===== Extrait du texte

Paris : Presses de la Cité, 1999, 494 p.
(Where Serpents Lie, traduction de Dominique Wattwiller, New York : Hyperion, 1998)

L’auteur a manifestement mené plusieurs recherches, assez expertes, sur le type de criminalité qu’il explore. Ce type de criminalité, malheureusement trop courant, se conjugue ici avec l’univers déconcertant des serpents, leurs espèces et leurs comportements. L’ensemble est assez fascinant. Le directeur de la Brigade des crimes contre les mineurs du Département du shérif du comté d’Orange en Californie lutte lui-même contre ses désirs, ses attentes et regrets personnels.

p. 20

Lauren avait le regard résigné et cet air d’invincibilité passive communs à presque tous les enfants qui ont réussi à se réfugier dans le dernier endroit susceptible de les accueillir : la grotte silencieuse de leur moi.

p. 96-97

Jadis, le comté d’Orange était un endroit rural où l’agriculture tenait une grande place, mais c’est devenu un enchevêtrement inextricable de banlieues qui, même aujourd’hui, sans qu’on sache pourquoi, continue d’être un lieu où tout le monde veut habiter. La circulation y et aussi infernale que dans le comté de Los Angeles, notre voisin du nord, et l’air tout aussi pollué. Le taux de criminalité y est élevé. L’immobilier est cher, même s’il a un peu baissé. LEs promoteurs e les hommes politiques essaient de caser dans le sud dur comté, qui a pourtant voté contre, un nouveau aéroport international — le cinquième des États-Unis par la taille. Tout ça pour permettre à une poignée de gros malins de ramasser un tas de fric. Car il existe déjà un aéroport parfaitement suffisant, qui vient de s’ouvrir à huit kilomètres de là.

==========
===== Données brutes

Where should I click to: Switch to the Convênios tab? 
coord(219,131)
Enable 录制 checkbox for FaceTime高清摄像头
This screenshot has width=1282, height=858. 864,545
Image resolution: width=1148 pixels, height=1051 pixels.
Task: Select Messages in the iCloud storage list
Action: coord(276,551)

==========

*Exercice A:*
Relevez tous les noms de lieux mentionnés dans l'extrait du texte, en citant chacun une seule fois.
*Exercice B:*
Recopiez sans la moindre modification les sept lignes des données brutes.

*Corrigé A:*
Paris, New York, le comté d'Orange, la Californie, le comté de Los Angeles, les États-Unis

*Corrigé B:*
Where should I click to: Switch to the Convênios tab? 
coord(219,131)
Enable 录制 checkbox for FaceTime高清摄像头
This screenshot has width=1282, height=858. 864,545
Image resolution: width=1148 pixels, height=1051 pixels.
Task: Select Messages in the iCloud storage list
Action: coord(276,551)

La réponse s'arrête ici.